+++ Text excerpt +++
With the onset of shelter-in-place orders and restrictions on travel and gatherings imposed as a result of the COVID-19 pandemic, it has become evident that certain provisions of the Corporations Code relating to the governance of California corporations have not kept pace with technological advances, specifically, the ability to conduct meetings remotely via video conference platforms. In response to this situation, on October 5, 2021, Governor Newsom signed into law Assembly Bill 663, which amends certain provisions of the Corporations Code relating to the manner in which shareholder and member meetings may be conducted. These changes in the law appear to have taken effect immediately upon the Governor’s signing of the bill.
AB 663 amends the General Corporation Law and the Corporations Code provisions relating to Nonprofit Public Benefit, Mutual Benefit and Religious Corporations and Cooperative Corporations. It will allow California corporations and the opportunity in non-emergency circumstances to conduct shareholder and member meetings using current technology by permitting remote participation (including telephonic participation), while preserving the ability of shareholders and members to attend a meeting in person if they want to do so by requiring a meeting to be “hybrid” (i.e., also have a physical location), unless all shareholders or members consent to a completely “virtual” meeting.
+++ Records supplied +++
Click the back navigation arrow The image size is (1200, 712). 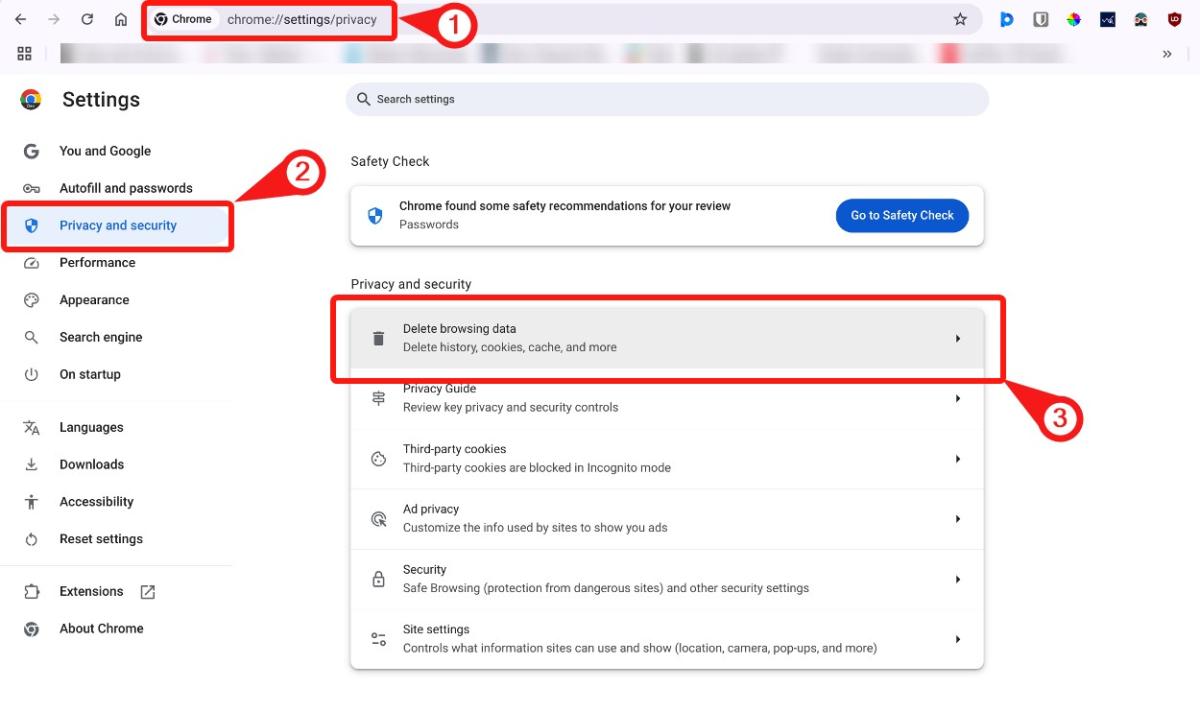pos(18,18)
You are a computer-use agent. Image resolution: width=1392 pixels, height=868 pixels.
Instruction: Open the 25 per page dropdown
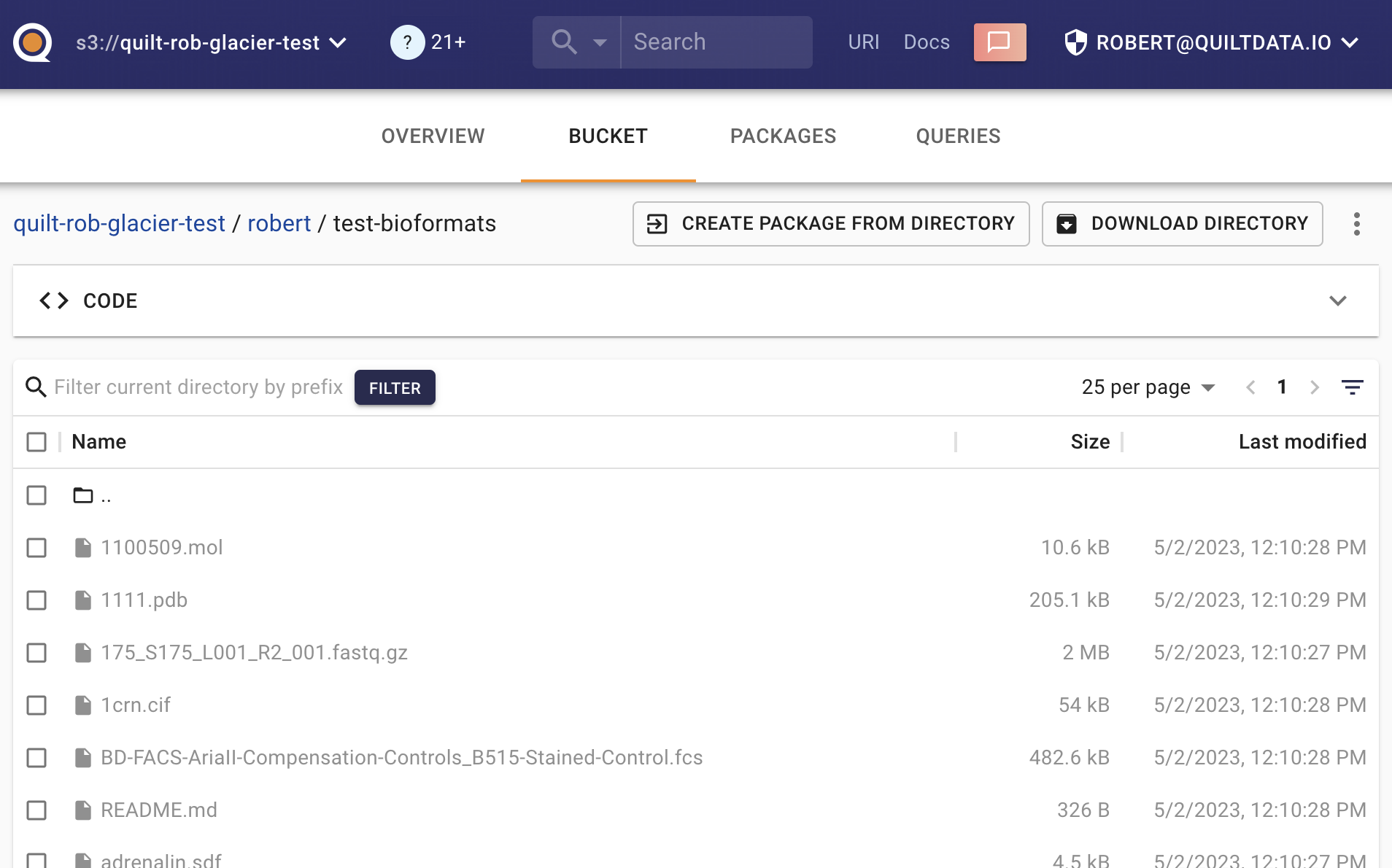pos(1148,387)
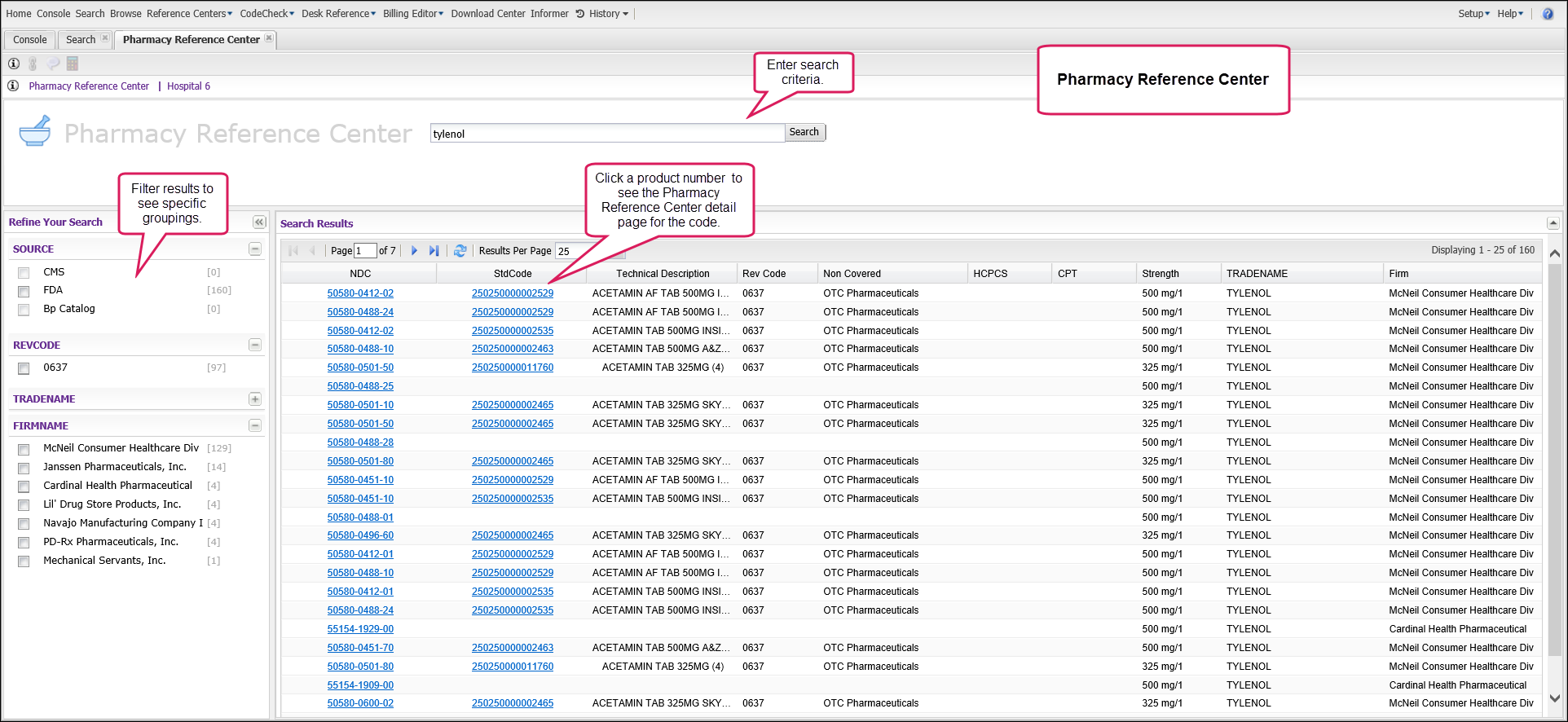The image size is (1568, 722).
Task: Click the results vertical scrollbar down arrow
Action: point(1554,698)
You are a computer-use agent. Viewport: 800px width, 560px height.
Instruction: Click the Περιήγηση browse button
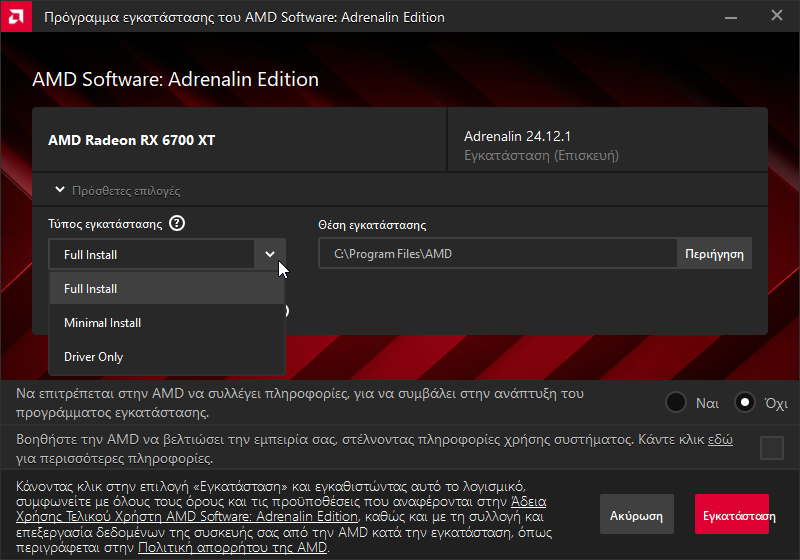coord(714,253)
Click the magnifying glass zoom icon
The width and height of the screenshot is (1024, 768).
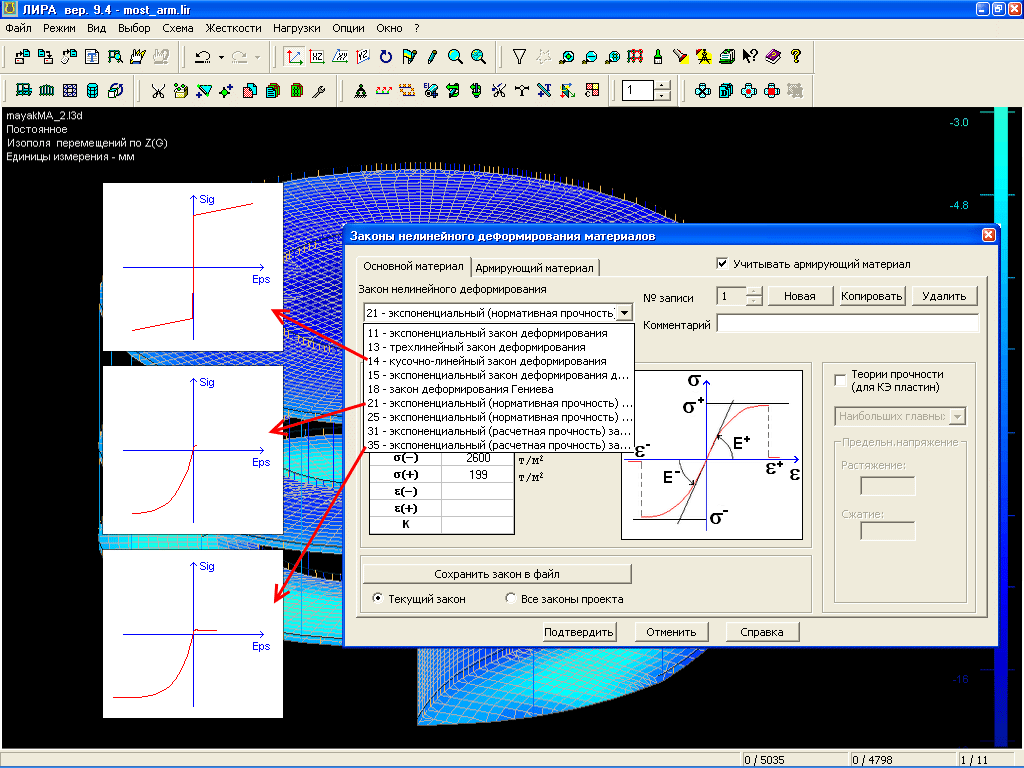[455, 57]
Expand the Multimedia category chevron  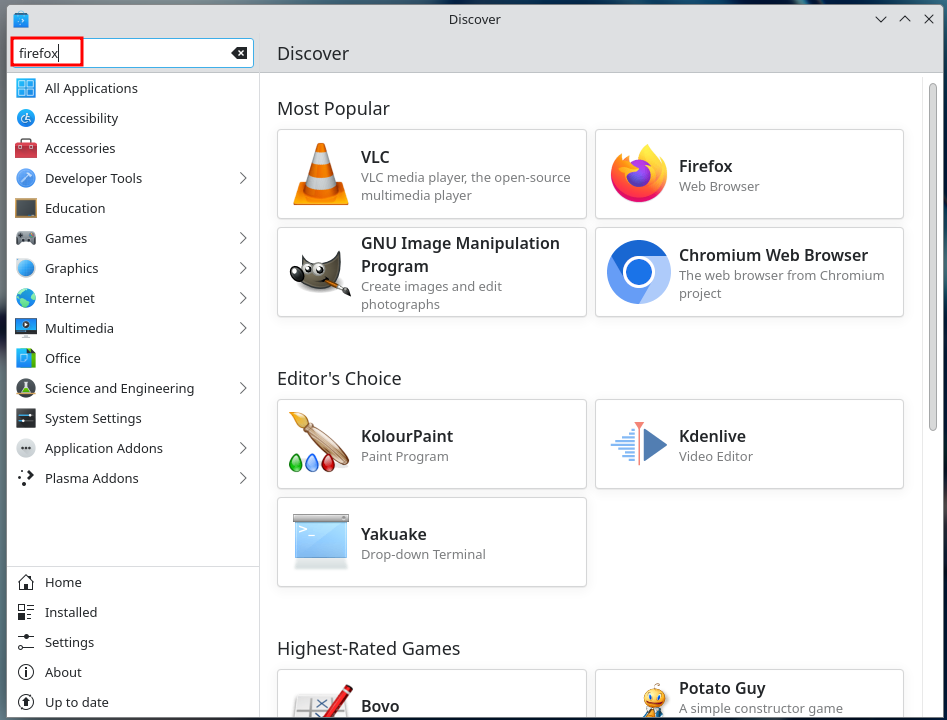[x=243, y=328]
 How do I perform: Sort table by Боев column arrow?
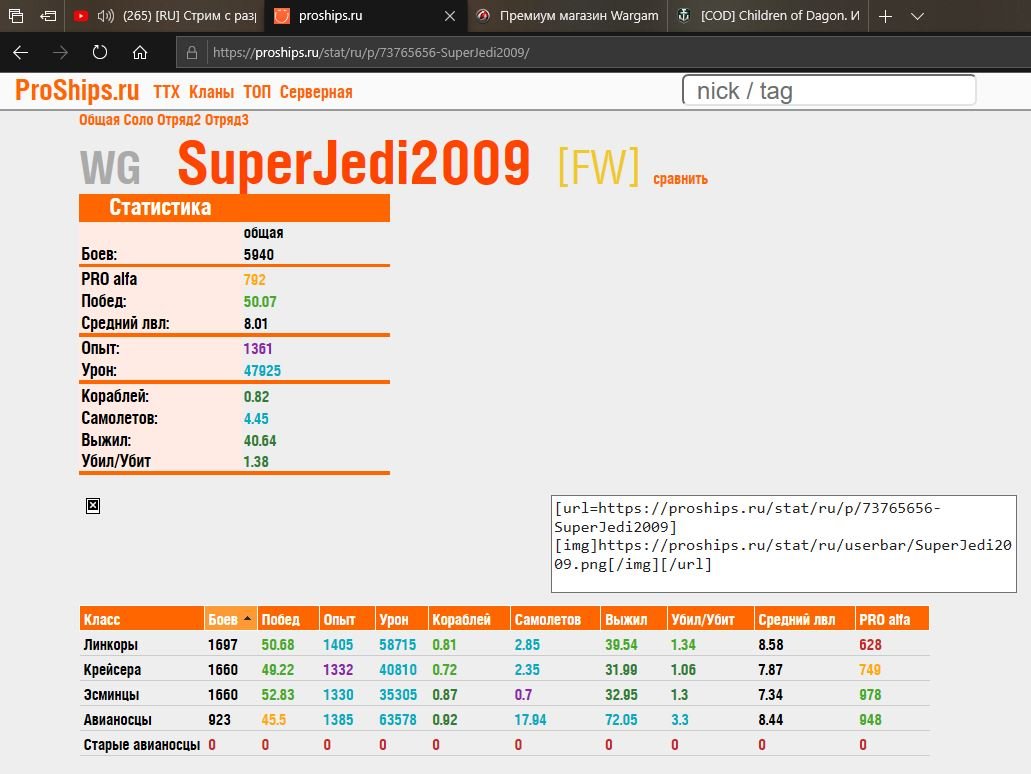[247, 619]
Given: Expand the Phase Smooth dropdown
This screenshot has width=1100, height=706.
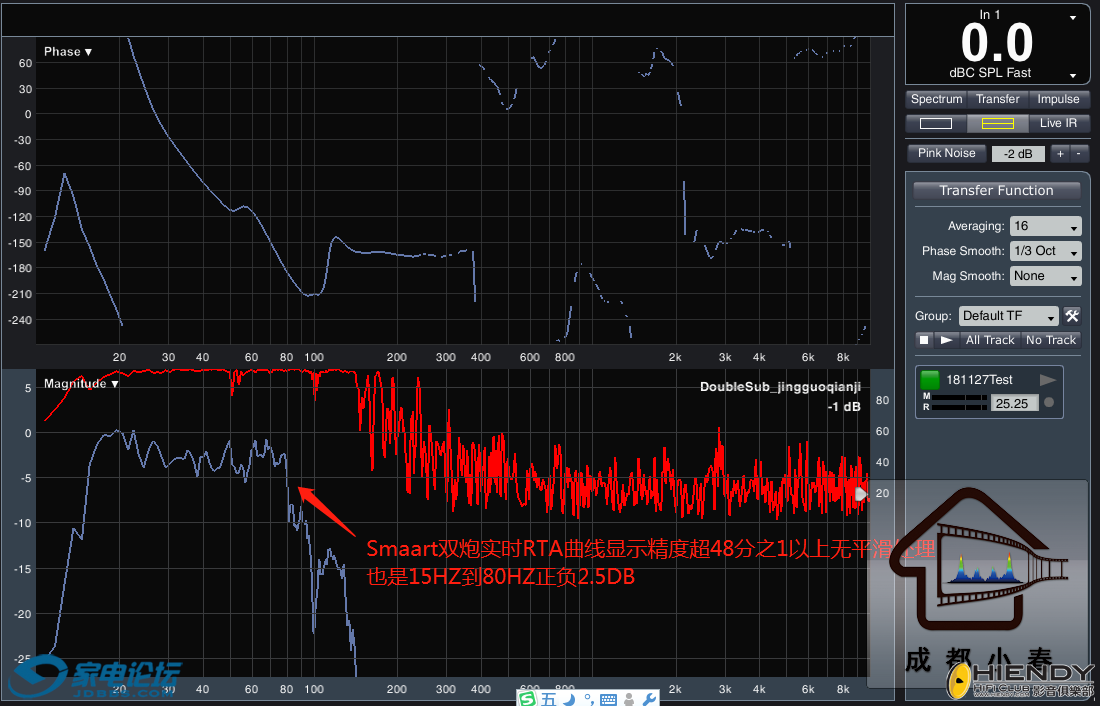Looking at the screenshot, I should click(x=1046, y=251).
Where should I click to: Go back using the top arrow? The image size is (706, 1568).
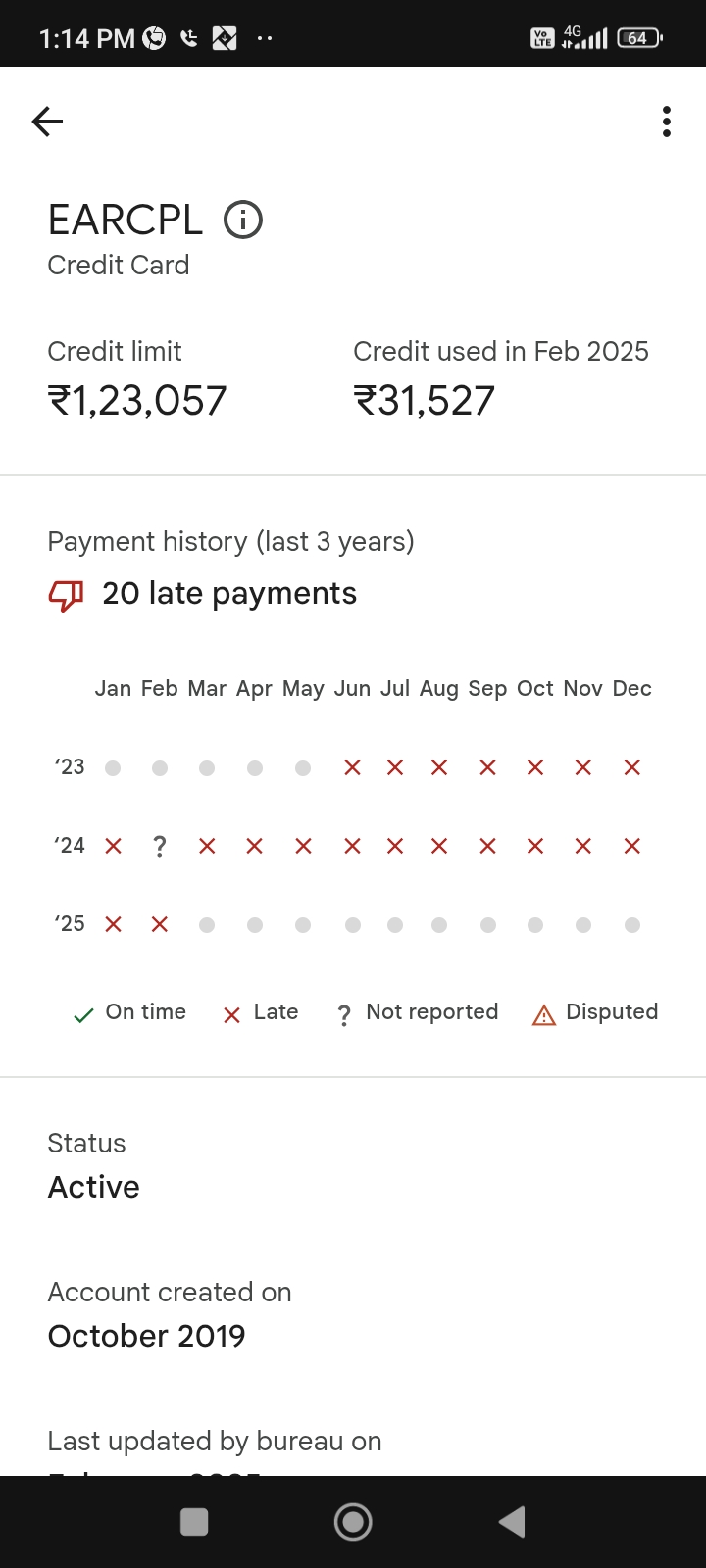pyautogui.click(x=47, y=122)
+++
▸ **Questions**:
**A.** Quote the text on California's AB 663 from "With the onset" up to and including "of the bill.", substituting "videoconferencing tools" for "video conference platforms".
**B.** Resume the text on California's AB 663 after its last sentence.

▸ **Answers by item**:
**A.**
With the onset of shelter-in-place orders and restrictions on travel and gatherings imposed as a result of the COVID-19 pandemic, it has become evident that certain provisions of the Corporations Code relating to the governance of California corporations have not kept pace with technological advances, specifically, the ability to conduct meetings remotely via videoconferencing tools. In response to this situation, on October 5, 2021, Governor Newsom signed into law Assembly Bill 663, which amends certain provisions of the Corporations Code relating to the manner in which shareholder and member meetings may be conducted. These changes in the law appear to have taken effect immediately upon the Governor’s signing of the bill.

**B.**
In the event of an emergency, a corporation may use available technology for conducting shareholder or member meetings solely in a “virtual” venue, without the requirement for unanimous shareholder or member consent, when remote participation is the only realistic means available to the corporation for doing so. In any such situation, a corporation opting for a “hybrid” or “virtual” meeting will be required to provide remotely participating shareholders, proxyholders or members a reasonable opportunity to participate in and vote at the meeting, to record votes taken by remote communication and to verify that persons participating in the meeting are shareholders, proxyholders or members. The definition of an “emergency” has also been expanded, and the board of directors has been provided greater leeway in governing during an emergency. However, the new law does not specifically authorize “virtual” or “hybrid” meetings for board of directors meetings.
Prior to these changes, corporations who encountered a need to hold remote or partially remote meetings would be required to, for example, circulate written consents to all shareholders or members, in an attempt to authorize the use of a meeting procedure that was not specifically authorized in their Bylaws or the Corporations Code. This change in the law will provide needed flexibility to corporations in both emergency and non-emergency circumstances.
If you have questions or would like further information regarding corporate governance, please do not hesitate to contact us.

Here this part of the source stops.